I am very much aware of the many burdens on your shoulders such as caring for the people of Haiti suffering from the after-effects of some of Your curses – the earthquake, for I know that only You are capable of throwing such calamities on man or ending them.
Perhaps it is due to that country’s every-backward slide into the past, as the first black republic, that Your anger has erupted on its poor creatures as a warning. It is listed as one of the most corrupt and violent black-man run states on the face of Your Creation. Is this the punishment for that, Father? But why didn’t You send the wrath for the rulers alone, since they are the main pillars of its problems? Why the poor, the children and the old?
If it is the price for corruption, then it is left to be seen what You have in store for this other black republic, the first in Africa. Did You not say in your laws that “Thou shalt not steal”? Yes, You said it. And since You said and decreed it, what do You do to those who steal? I know You have decreed punishment for them, but in this Your Creation, I have seen none. The more they steal, the more they get. Is this the meaning of him or she that has more shall be added? They are really added more from the loot of the war years. Times are so good for them, Father, that You must believe on this one.
You said it is harder for a rich man (or woman since the women are getting richer here now that they are in power) to enter Your Kingdom than a camel to pass through the eye of a needle. That makes me feel good, because I live in Doe Community in one zinc shack. I eat once a day, if I get it. I have no possessions except my miserable clothes, just a few of them. So the rich should envy me, right? But this is not the case, Father. Do You know what they do even in Your houses of worship? They buy seats, special places for them to sit so that simple and lesser beings in their eyes cannot mix with them. Are they not already in Heaven, Father? But they think so. When they get headache, they fly out of the country to the best hospitals while people like me, waiting to enter Your Kingdom, cannot get simple tablets. The schools here are amongst the worst. But do You think they care? Their children and grandchildren are elsewhere in school, some of the best ones.
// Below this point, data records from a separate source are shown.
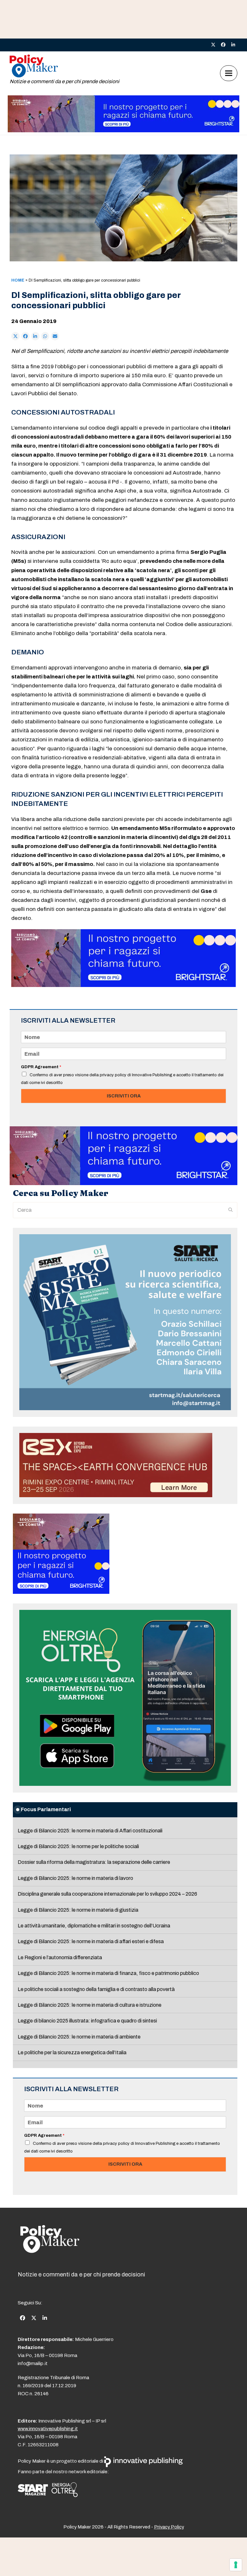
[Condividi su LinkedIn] (35, 336)
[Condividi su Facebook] (25, 336)
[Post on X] (15, 336)
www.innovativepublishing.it (48, 2428)
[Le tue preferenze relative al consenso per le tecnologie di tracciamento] (236, 2565)
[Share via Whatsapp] (45, 336)
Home (17, 280)
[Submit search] (230, 1210)
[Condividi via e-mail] (55, 336)
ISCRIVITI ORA (124, 1095)
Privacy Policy (169, 2526)
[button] (228, 73)
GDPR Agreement (41, 1067)
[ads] (123, 130)
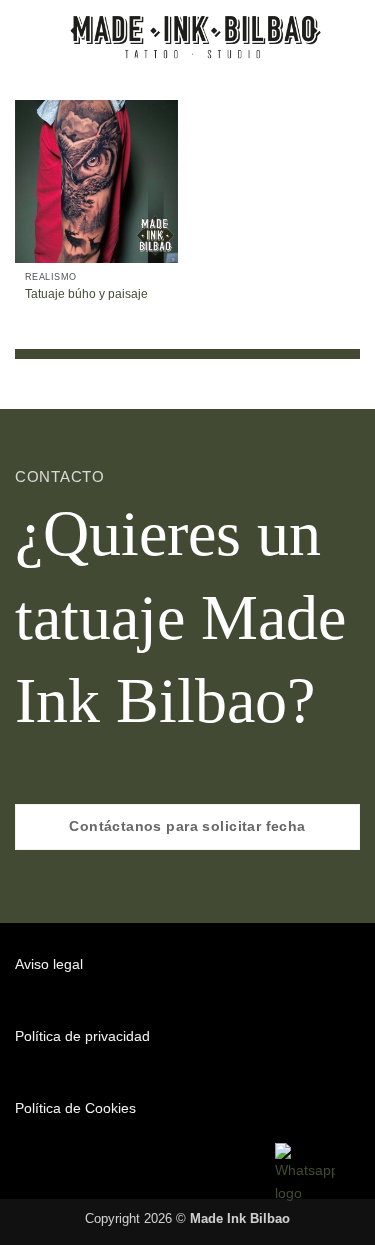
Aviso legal (49, 964)
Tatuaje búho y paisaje (86, 294)
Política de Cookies (75, 1108)
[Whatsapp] (305, 1173)
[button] (26, 35)
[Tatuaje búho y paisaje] (96, 181)
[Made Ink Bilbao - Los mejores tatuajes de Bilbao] (198, 35)
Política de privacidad (82, 1036)
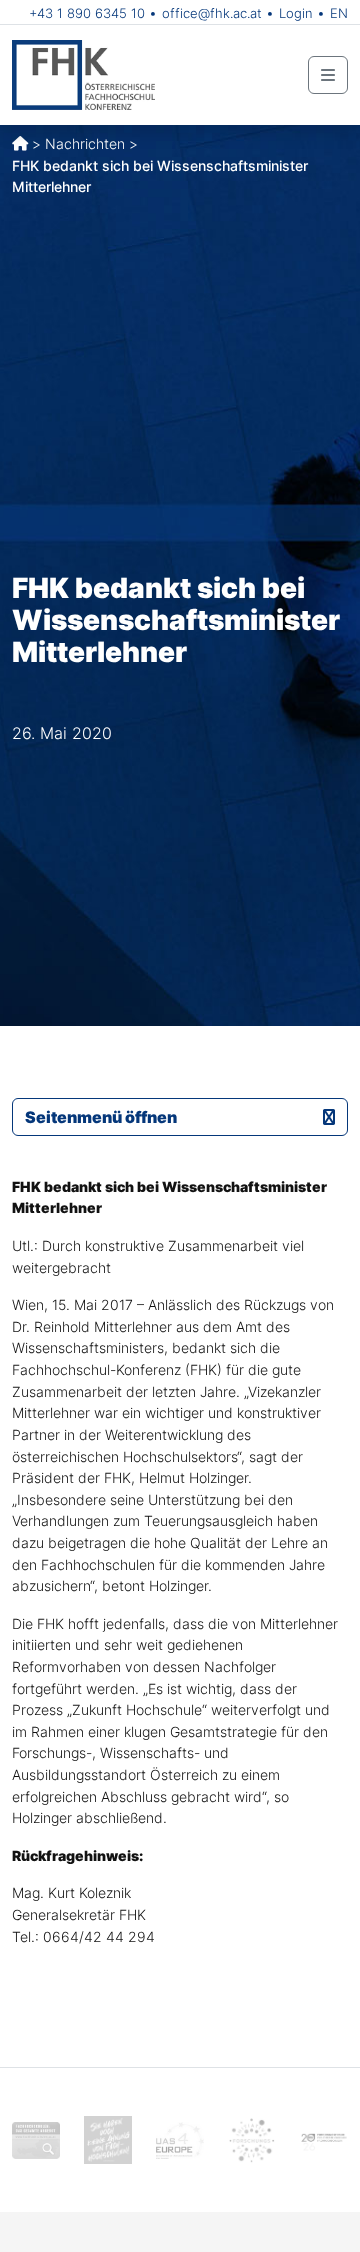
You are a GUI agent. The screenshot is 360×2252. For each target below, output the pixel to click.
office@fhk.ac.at (212, 13)
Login (296, 13)
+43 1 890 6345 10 (87, 13)
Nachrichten (85, 143)
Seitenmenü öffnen (101, 1117)
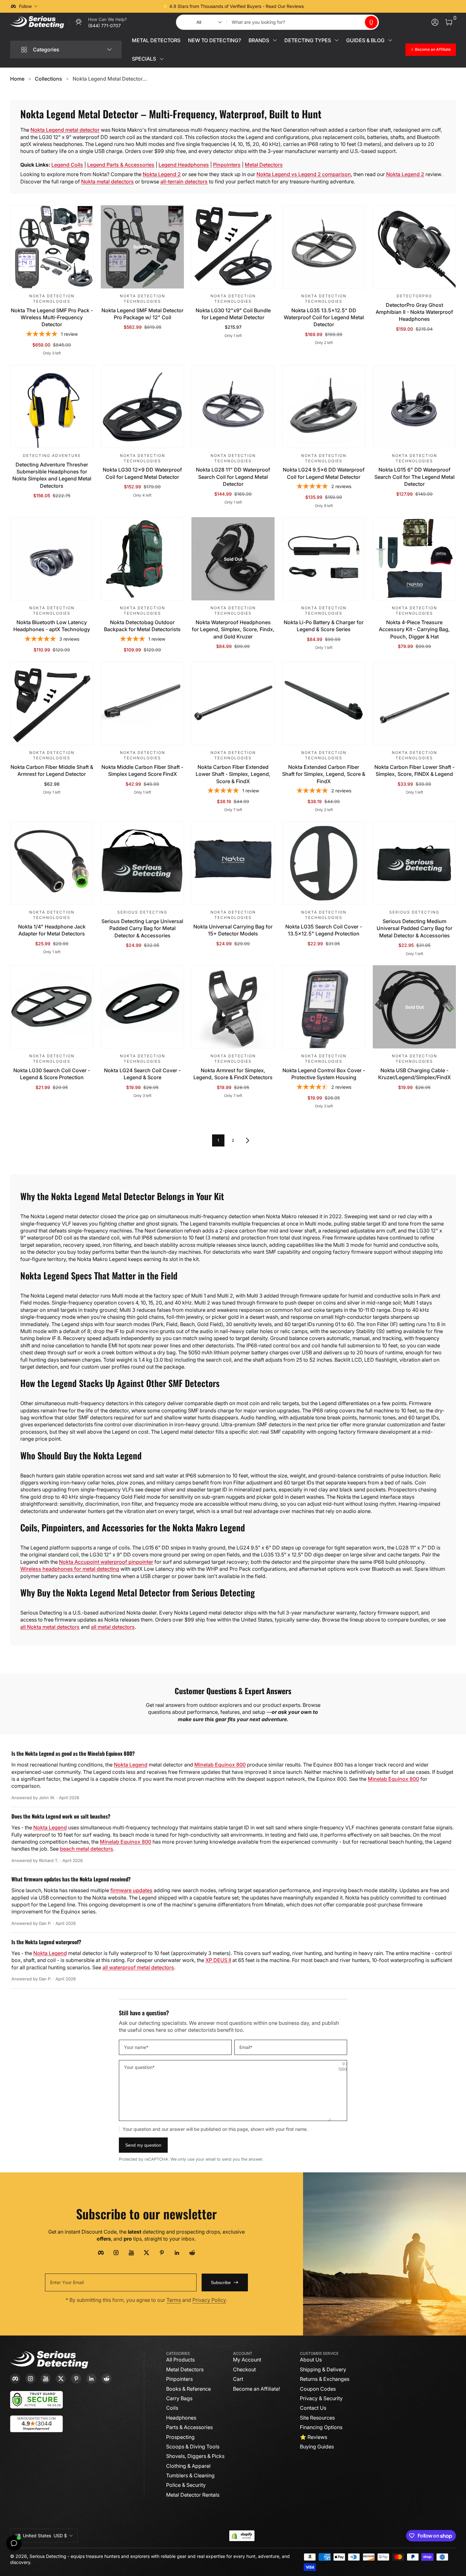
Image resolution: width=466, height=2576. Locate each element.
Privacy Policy (209, 2300)
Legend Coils (67, 165)
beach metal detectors (86, 1849)
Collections (48, 79)
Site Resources (317, 2417)
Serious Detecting (47, 2556)
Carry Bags (179, 2398)
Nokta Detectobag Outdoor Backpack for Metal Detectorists (142, 625)
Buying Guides (317, 2446)
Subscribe (221, 2282)
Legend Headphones (184, 165)
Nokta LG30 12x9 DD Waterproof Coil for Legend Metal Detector (142, 473)
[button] (371, 22)
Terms (173, 2300)
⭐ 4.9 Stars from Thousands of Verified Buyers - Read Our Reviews (233, 6)
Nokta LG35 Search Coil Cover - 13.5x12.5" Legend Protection (323, 930)
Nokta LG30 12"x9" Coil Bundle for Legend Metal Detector (233, 313)
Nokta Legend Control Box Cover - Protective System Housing (323, 1073)
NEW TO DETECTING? (214, 40)
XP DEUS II (218, 1960)
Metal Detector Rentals (192, 2495)
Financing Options (321, 2427)
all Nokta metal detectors (50, 1627)
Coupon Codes (318, 2389)
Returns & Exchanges (324, 2379)
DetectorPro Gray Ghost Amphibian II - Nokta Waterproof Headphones (414, 312)
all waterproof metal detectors (138, 1967)
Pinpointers (227, 165)
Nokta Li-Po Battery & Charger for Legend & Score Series (324, 625)
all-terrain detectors (184, 181)
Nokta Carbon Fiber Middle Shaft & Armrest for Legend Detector (51, 770)
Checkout (244, 2369)
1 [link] (218, 1140)
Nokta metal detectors (107, 181)
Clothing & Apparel (188, 2466)
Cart (238, 2379)
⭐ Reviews (313, 2437)
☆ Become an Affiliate (431, 49)
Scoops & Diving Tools (192, 2446)
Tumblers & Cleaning (190, 2475)
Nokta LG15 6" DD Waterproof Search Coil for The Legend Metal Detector (414, 476)
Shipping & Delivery (323, 2369)
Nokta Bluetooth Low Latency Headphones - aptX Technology (51, 625)
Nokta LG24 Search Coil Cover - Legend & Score (142, 1073)
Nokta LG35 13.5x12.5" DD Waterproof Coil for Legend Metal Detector (324, 317)
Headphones (181, 2417)
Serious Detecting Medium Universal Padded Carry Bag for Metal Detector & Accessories (414, 928)
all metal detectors (113, 1627)
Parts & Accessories (189, 2427)
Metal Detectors (264, 165)
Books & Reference (188, 2389)
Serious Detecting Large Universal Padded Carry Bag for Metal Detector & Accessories (142, 928)
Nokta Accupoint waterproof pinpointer (106, 1562)
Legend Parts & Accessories (120, 165)
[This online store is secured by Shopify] (242, 2535)
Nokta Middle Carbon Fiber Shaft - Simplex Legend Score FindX (142, 770)
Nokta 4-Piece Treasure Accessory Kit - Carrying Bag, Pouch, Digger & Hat (414, 629)
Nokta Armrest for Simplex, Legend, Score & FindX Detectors (233, 1073)
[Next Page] (248, 1140)
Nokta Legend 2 (162, 174)
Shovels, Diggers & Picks (195, 2456)
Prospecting (180, 2437)
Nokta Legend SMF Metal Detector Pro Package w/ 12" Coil (142, 313)
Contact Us (313, 2408)
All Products (180, 2359)
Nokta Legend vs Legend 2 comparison (303, 174)
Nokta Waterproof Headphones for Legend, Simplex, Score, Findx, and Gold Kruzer (233, 629)
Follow (25, 6)
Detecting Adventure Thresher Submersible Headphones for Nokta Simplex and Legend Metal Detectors (51, 475)
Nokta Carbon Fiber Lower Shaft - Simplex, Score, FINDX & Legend (414, 770)
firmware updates (131, 1890)
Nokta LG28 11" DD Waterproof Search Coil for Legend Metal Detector (233, 476)
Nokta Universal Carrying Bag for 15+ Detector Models (233, 930)
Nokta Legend (130, 1764)
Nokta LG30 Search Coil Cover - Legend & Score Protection (51, 1073)
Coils (172, 2408)
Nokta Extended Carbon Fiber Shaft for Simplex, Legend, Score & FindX (323, 774)
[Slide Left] (137, 6)
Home (17, 79)
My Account (247, 2359)
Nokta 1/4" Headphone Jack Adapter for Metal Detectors (52, 930)
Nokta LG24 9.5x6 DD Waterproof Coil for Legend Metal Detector (324, 473)
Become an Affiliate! (256, 2389)
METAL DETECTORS (156, 40)
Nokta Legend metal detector (65, 130)
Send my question (143, 2145)
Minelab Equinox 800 (220, 1764)
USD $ (45, 2535)
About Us (311, 2359)
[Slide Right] (329, 6)
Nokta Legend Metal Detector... (110, 79)
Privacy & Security (321, 2398)
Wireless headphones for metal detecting (69, 1569)
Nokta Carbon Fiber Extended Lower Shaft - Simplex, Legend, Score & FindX (233, 774)
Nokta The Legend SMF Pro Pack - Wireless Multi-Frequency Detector (52, 317)
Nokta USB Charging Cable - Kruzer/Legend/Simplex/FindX (414, 1073)
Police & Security (186, 2485)
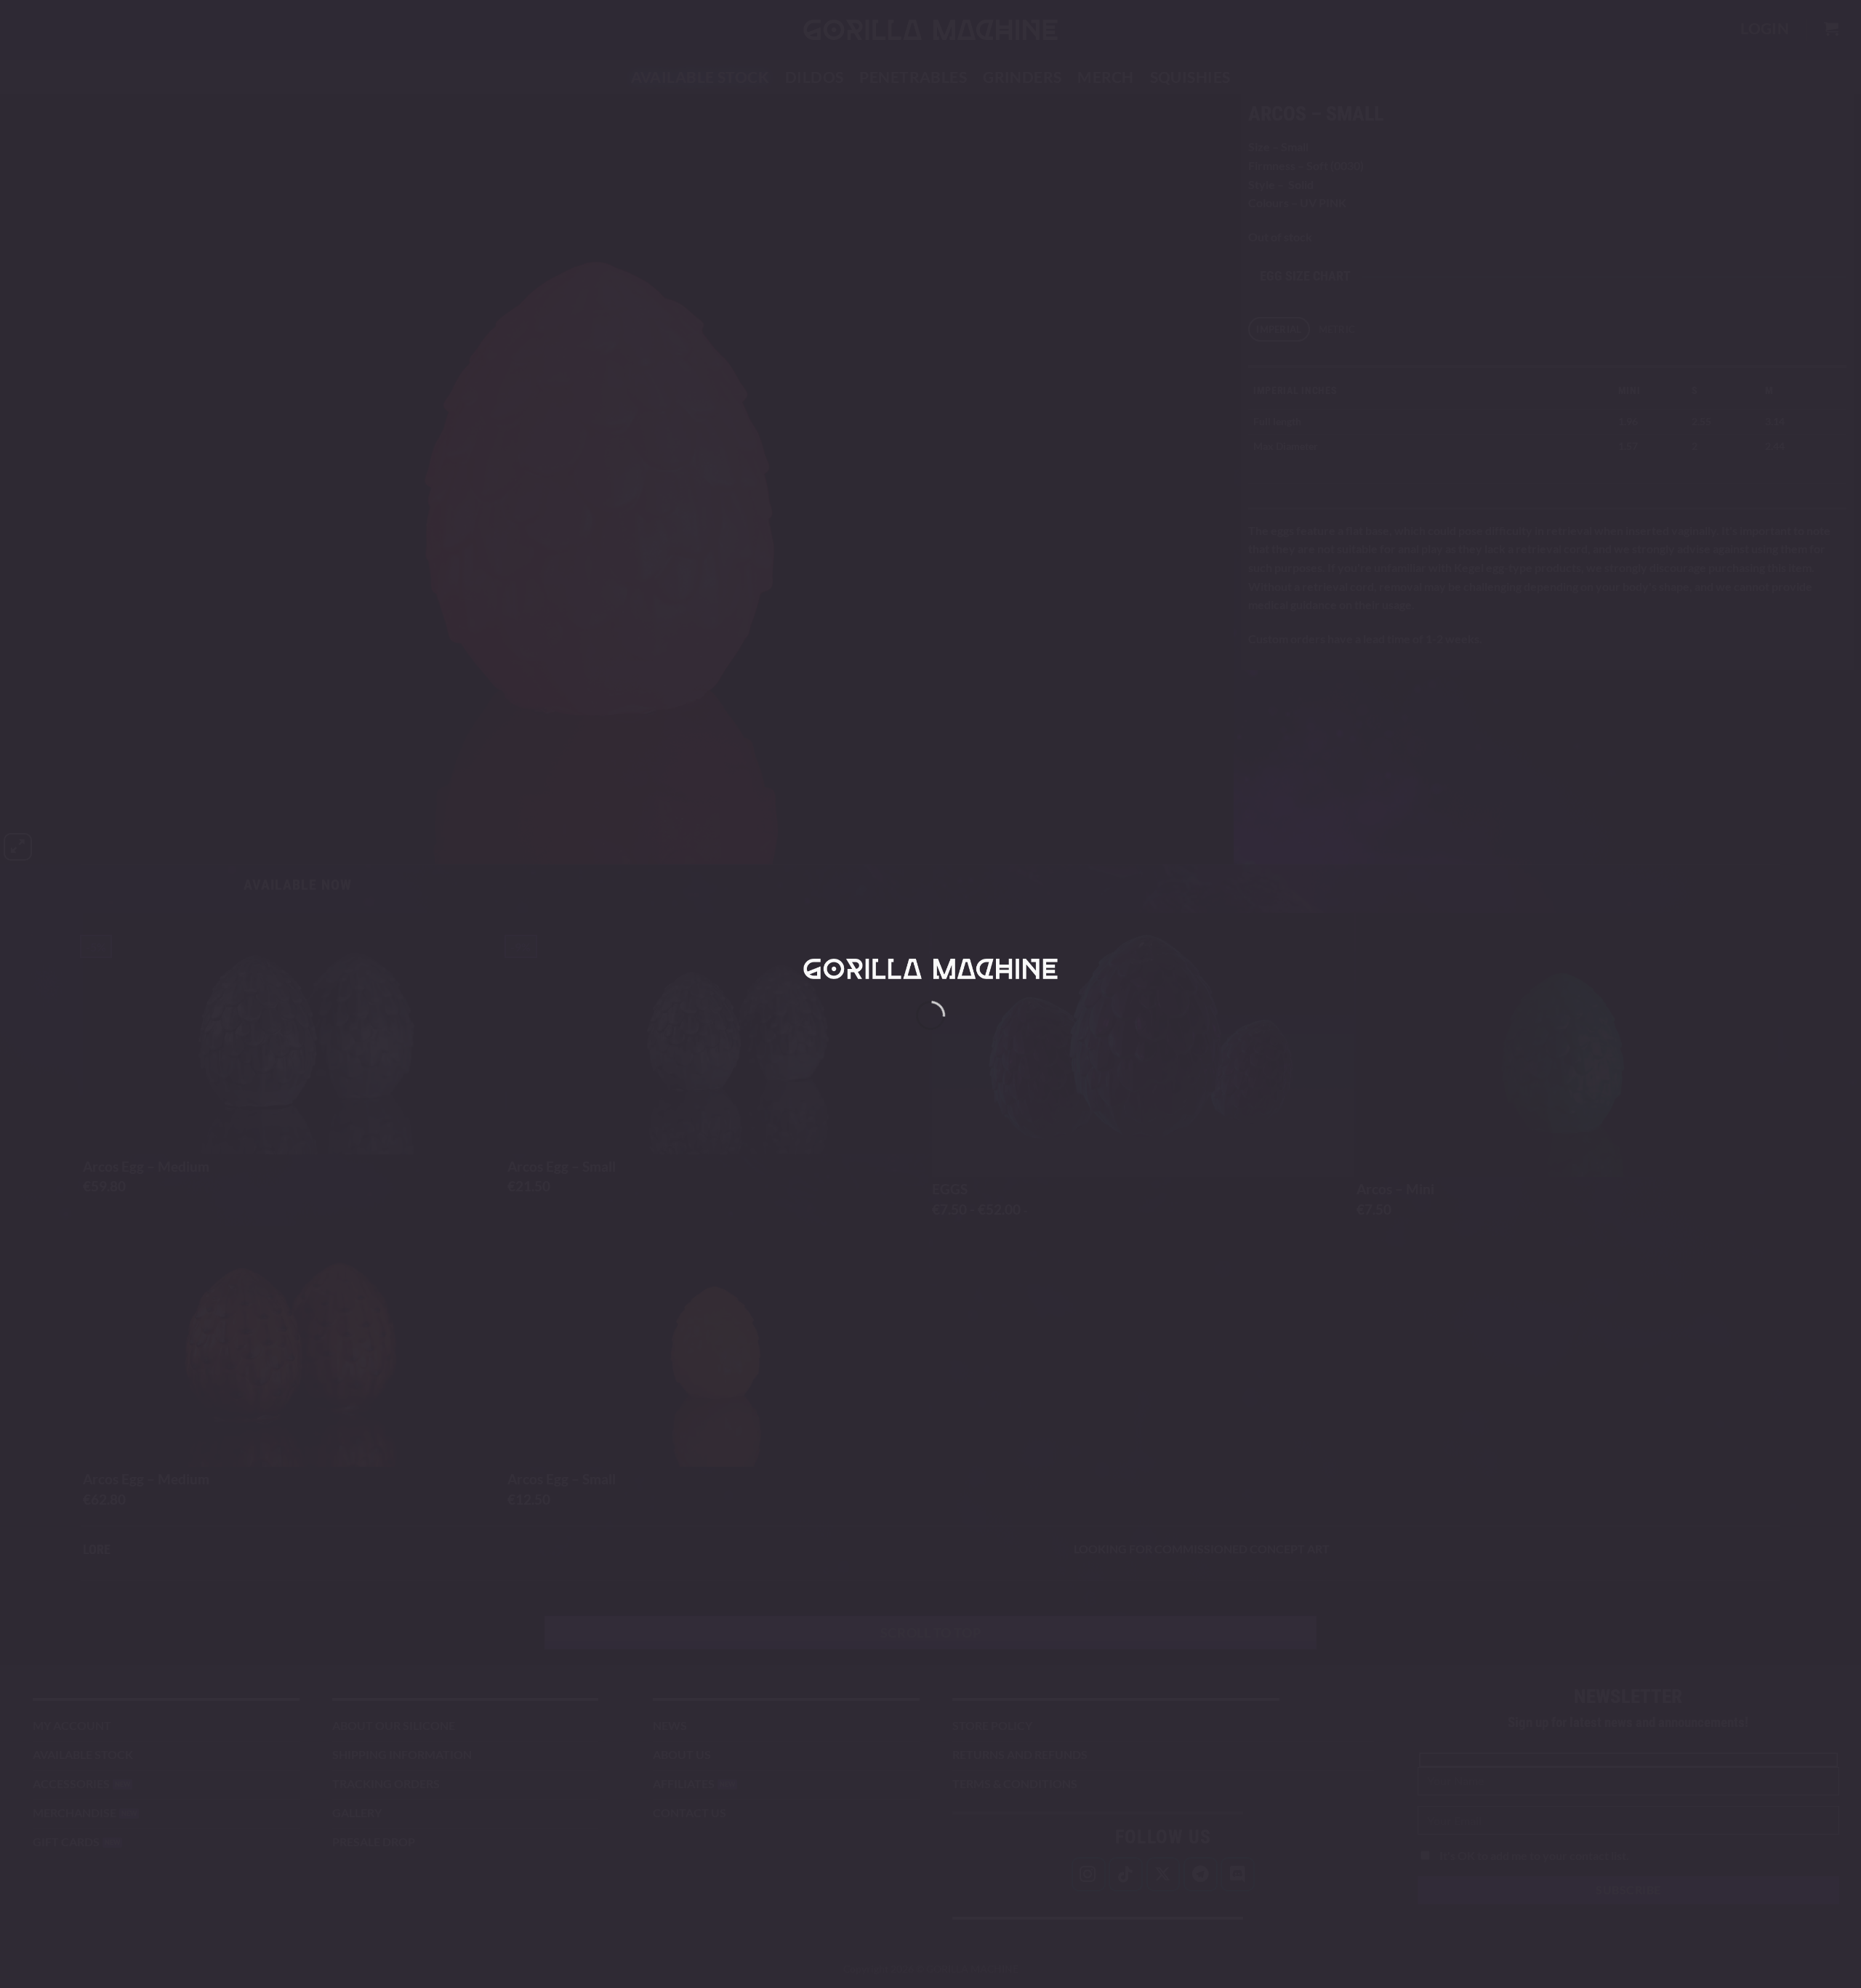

But I feel good. My time is coming. When I enter Your Kingdom and see them at Hell’s flaming door, smiles will not do.Makes you think, doesn't it?
Manna? Or pest? (Termites in Cote d’Ivoire, sold as a snack food – tastes like sesame seeds)
Cooking hut on a farm outside of Ganta, Nimba County, Liberia. Kitchen doubles as a place to dry rice, which is hung up after harvesting and is slowly smoked and dried as the daily food is cooked. Adequate kitchen?
Cassava Farm in Aden-Krebi, Ghana. Machete as a tool – 19th century tool or appropriate technology?